Additionally, the dashboard includes insights into node performance, including average utilization, uptime percentage, and the number of nodes that are currently down. It further provides reports on overall resource utilization (including CPU cores, memory, and GPUs) and aggregates data across multiple clusters when applicable. Users can also access reports on job queue states and waiting times to optimize workload distribution and system efficiency.
Job Stats
- 24hr Total Jobs: The total number of jobs that have been queued, executed, or completed in the past 24 hours.
- Running Jobs: The current total number of active running jobs.

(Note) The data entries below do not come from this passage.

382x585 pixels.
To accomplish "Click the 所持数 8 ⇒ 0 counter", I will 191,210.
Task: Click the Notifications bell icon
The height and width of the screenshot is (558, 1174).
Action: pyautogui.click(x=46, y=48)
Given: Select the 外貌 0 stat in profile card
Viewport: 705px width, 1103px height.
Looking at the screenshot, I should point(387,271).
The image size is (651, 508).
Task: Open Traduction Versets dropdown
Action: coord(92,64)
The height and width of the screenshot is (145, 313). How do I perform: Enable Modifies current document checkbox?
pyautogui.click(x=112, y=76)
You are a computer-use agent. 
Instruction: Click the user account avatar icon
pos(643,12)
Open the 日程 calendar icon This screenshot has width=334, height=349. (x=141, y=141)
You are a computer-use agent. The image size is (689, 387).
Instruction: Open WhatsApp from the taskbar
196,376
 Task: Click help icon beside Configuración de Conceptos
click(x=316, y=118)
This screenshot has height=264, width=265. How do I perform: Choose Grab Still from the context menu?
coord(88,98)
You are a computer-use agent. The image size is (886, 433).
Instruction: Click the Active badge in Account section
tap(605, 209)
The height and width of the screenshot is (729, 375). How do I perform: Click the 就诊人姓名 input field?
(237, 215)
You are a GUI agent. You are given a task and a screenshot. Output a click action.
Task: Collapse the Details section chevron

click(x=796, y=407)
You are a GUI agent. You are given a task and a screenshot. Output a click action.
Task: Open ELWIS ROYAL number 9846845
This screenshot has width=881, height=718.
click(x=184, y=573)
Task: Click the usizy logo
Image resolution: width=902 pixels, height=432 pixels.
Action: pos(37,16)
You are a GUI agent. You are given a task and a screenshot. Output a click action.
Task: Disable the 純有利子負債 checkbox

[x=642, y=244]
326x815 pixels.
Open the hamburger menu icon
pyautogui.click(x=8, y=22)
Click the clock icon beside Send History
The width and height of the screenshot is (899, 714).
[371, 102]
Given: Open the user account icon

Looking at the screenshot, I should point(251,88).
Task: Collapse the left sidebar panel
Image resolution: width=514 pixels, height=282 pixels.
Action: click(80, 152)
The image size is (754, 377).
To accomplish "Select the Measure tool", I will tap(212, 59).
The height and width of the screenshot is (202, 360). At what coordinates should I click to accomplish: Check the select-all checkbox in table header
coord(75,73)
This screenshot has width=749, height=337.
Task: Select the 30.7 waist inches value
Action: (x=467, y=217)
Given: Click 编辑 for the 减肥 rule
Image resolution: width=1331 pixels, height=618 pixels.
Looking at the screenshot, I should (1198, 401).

- Queued Jobs: The current total number of jobs in the queue.
- Unrunnable Jobs: The total number of jobs currently in the queue but marked as unable to run.
- 24hr Successful Jobs: The total number of jobs that successfully completed without exit code errors in the past 24 hours.
- 24hr Failed Jobs: The total number of jobs that failed due to an exit code error in the past 24 hours.
For example, you can view only running jobs in the Job Table.
- 24hr Node Utilization (%): The average percentage node utilization over the last 24 hours
- 24hr Node Uptime (%): The percentage of node-hours in the environment that were operational, with values below 100% indicating downtime on at least one node.
- Down Nodes: The current number of nodes recognized as down by the WLM.
For example, you can view only running nodes in the Node/Tasker Table.
Cluster Utilization Report
The Cluster Utilization report displays the overall utilization percentage of the HPC environment, categorized by resources such as nodes, CPU cores, memory, and GPUs. If multiple clusters are registered with InsightPro, the data is presented as a consolidated view across all clusters.
Node State History Report
Current Jobs Report
The Current Jobs report provides a breakdown of the number of jobs in each queue, categorized by job state.
Avg. Queue Wait Times (hr) Report
The Avg. Queue Wait Times (hr) report provides a breakdown of the average wait time for jobs in the queue over the past 24 hours, categorized by queue.